The novel Franny and Zoey by J.D. Salinger was first published in the late 1950s in two separate parts, two years apart in the magazine The New Yorker. As such, it lacks some of the sensitivity we’ve come to expect in talking about certain people. But in it one of the title characters, Franny Glass, is having something of an existential crisis. The youngest of seven children, Franny grew up performing with her brothers and sisters on a children’s radio quiz show entitled It’s a Wise Child. Stuck at twenty, she finds herself in a state of collapse and fed up with an accumulation of knowledge that hasn’t led to any kind of wisdom. In desperation she has fallen into a kind of fixation over a particular kind of prayer to Jesus. “Jesus Christ, son of the living God, have mercy on me a sinner.” It’s a practice that gives her brother Zooey, in his own word, “the willies.” Finally, frustrated by what he sees as her resignation to a world of easy answers, he challenges her. “If it’s the religious life you want, you ought to know right now that you’re missing out on every single religious action going on in this house… How are you going to recognize a legitimate holy man when you see one, “he asks, “if you don’t even know a cup of consecrated chicken soup when it’s right in front of your nose?” He then goes on to remind her of their days on the quiz show. “I remember about the fifth time I ever went on ‘Wise Child’,” he recalls, “…Seymour’d told me to shine my shoes just as I was going out the door… I was furious. The studio audience were morons, the announcer was a moron, the sponsors were morons, and I just… wasn’t going to shine my shoes for them… I said they couldn’t see them anyway, where we sat. He said to shine them anyway. He said to shine them for the Fat Lady. I didn’t know what he was talking about. He never did tell me who [she] was, but I shined my shoes for [that] Lady every time I ever went on the air… I’ll tell you a terrible secret- Are you listening to me? There isn’t anyone out there who isn’t Seymour’s Lady. And don’t you know- listen to me now- don’t you know who [that] Lady really is?... It’s Christ himself, Christ himself.”

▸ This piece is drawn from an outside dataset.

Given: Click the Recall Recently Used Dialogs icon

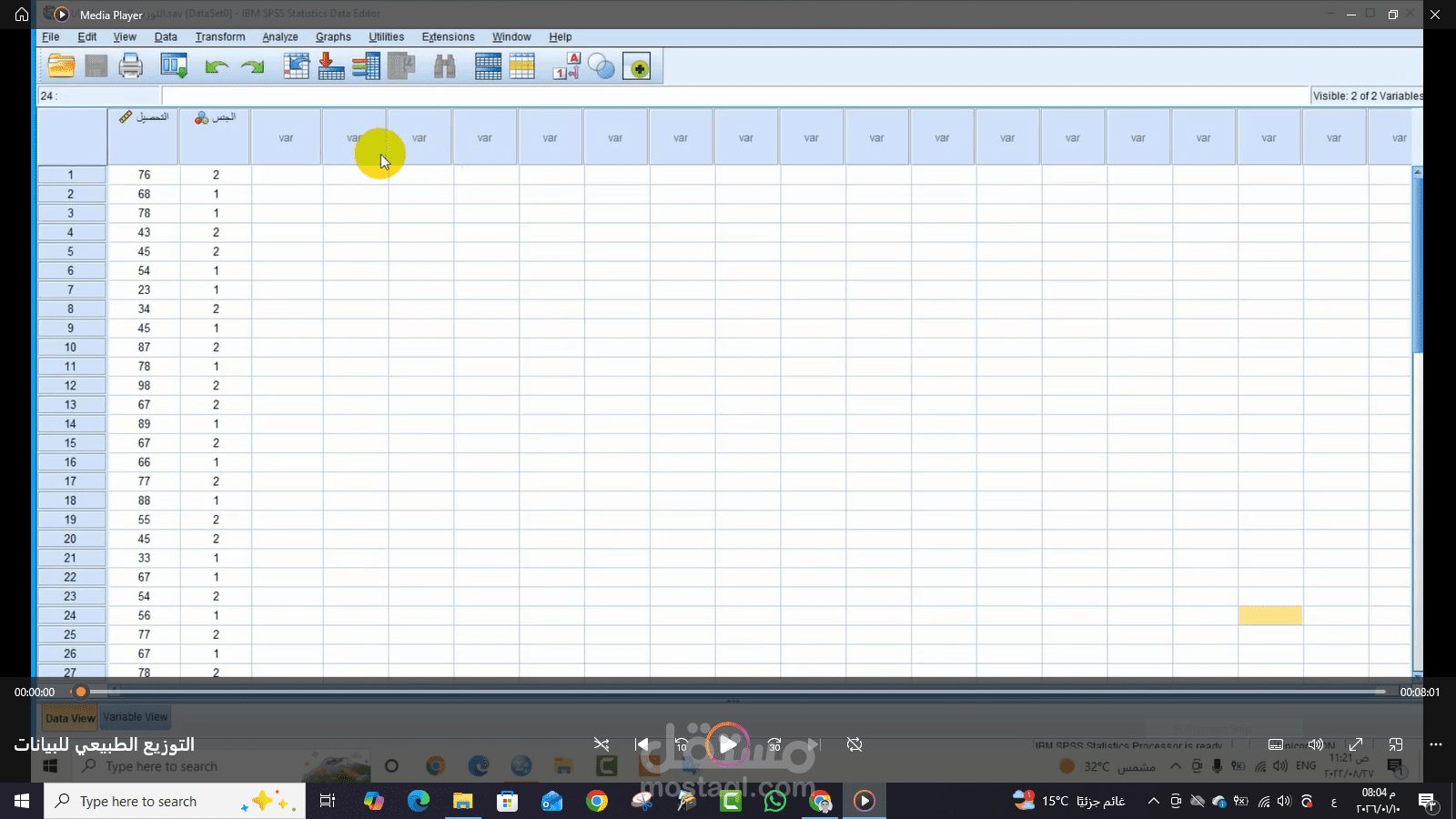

That is what it the unconventional wisdom of God looks like, in the end. An unlikely Messiah born without wealth, a teacher of revolutionary inclusion, arrested without protest, a savior who defeats death by dying himself and who, beyond all convention, is raised from death to be the light of the world. When we find ourselves living in that light, in the light of God’s unconventional wisdom we too begin to reflect that life ourselves. We are no longer left to spend the most of our time following conventional wisdom, but are called as children of that light to make the most of the time we have. We make the most of the time- make the most of our lives- when we shine our shoes, shine our light for the sake of the one we follow on the unconventional way of what is truly wise.